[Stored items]
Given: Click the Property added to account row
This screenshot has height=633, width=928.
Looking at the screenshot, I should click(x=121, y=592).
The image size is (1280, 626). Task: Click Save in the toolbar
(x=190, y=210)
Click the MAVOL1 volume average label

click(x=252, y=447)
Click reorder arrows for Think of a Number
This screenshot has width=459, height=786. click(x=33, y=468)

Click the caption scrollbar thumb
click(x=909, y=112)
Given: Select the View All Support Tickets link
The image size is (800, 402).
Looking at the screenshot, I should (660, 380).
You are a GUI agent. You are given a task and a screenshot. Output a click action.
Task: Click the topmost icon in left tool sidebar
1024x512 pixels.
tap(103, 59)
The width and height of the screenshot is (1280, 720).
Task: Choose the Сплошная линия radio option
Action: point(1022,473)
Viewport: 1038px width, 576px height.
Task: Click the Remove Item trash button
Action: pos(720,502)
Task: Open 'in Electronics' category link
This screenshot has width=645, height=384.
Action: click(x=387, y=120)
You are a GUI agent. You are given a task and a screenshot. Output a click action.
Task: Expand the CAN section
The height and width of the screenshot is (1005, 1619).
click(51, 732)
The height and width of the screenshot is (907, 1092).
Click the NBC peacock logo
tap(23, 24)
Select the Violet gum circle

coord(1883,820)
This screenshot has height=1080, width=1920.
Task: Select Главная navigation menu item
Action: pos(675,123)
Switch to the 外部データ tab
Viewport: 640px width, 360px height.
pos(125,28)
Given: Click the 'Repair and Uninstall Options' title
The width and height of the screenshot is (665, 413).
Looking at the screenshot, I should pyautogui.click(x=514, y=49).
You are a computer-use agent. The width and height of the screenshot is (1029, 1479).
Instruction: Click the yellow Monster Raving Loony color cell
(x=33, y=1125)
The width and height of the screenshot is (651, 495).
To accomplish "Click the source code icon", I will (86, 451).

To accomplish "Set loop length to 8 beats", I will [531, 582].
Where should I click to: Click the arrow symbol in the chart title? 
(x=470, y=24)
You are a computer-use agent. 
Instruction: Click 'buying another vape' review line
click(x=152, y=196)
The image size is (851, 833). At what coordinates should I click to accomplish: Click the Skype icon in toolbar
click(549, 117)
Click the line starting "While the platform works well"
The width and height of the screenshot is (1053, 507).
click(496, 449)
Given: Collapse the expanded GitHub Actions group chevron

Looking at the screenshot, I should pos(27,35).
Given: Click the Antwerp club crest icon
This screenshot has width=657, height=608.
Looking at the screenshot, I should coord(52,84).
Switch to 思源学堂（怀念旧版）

■ **HOW TO COMPLETE THIS TASK**: Give back every entry above, complete and exact.

■ **YOUR SOLUTION**:
Given: Click the Property added to account row
This screenshot has height=633, width=928.
Looking at the screenshot, I should click(x=121, y=592).
The image size is (1280, 626). Task: Click Save in the toolbar
(x=190, y=210)
Click the MAVOL1 volume average label

click(x=252, y=447)
Click reorder arrows for Think of a Number
This screenshot has width=459, height=786. click(x=33, y=468)

Click the caption scrollbar thumb
click(x=909, y=112)
Given: Select the View All Support Tickets link
The image size is (800, 402).
Looking at the screenshot, I should (660, 380).
You are a GUI agent. You are given a task and a screenshot. Output a click action.
Task: Click the topmost icon in left tool sidebar
1024x512 pixels.
tap(103, 59)
The width and height of the screenshot is (1280, 720).
Task: Choose the Сплошная линия radio option
Action: point(1022,473)
Viewport: 1038px width, 576px height.
Task: Click the Remove Item trash button
Action: pos(720,502)
Task: Open 'in Electronics' category link
This screenshot has width=645, height=384.
Action: click(x=387, y=120)
You are a GUI agent. You are given a task and a screenshot. Output a click action.
Task: Expand the CAN section
The height and width of the screenshot is (1005, 1619).
click(51, 732)
The height and width of the screenshot is (907, 1092).
Click the NBC peacock logo
tap(23, 24)
Select the Violet gum circle

coord(1883,820)
This screenshot has height=1080, width=1920.
Task: Select Главная navigation menu item
Action: pos(675,123)
Switch to the 外部データ tab
Viewport: 640px width, 360px height.
pos(125,28)
Given: Click the 'Repair and Uninstall Options' title
The width and height of the screenshot is (665, 413).
Looking at the screenshot, I should pyautogui.click(x=514, y=49).
You are a computer-use agent. The width and height of the screenshot is (1029, 1479).
Instruction: Click the yellow Monster Raving Loony color cell
(x=33, y=1125)
The width and height of the screenshot is (651, 495).
To accomplish "Click the source code icon", I will (86, 451).

To accomplish "Set loop length to 8 beats", I will [531, 582].
Where should I click to: Click the arrow symbol in the chart title? 
(x=470, y=24)
You are a computer-use agent. 
Instruction: Click 'buying another vape' review line
click(x=152, y=196)
The image size is (851, 833). At what coordinates should I click to accomplish: Click the Skype icon in toolbar
click(549, 117)
Click the line starting "While the platform works well"
The width and height of the screenshot is (1053, 507).
click(496, 449)
Given: Collapse the expanded GitHub Actions group chevron

Looking at the screenshot, I should pos(27,35).
Given: Click the Antwerp club crest icon
This screenshot has width=657, height=608.
Looking at the screenshot, I should coord(52,84).
Switch to 思源学堂（怀念旧版）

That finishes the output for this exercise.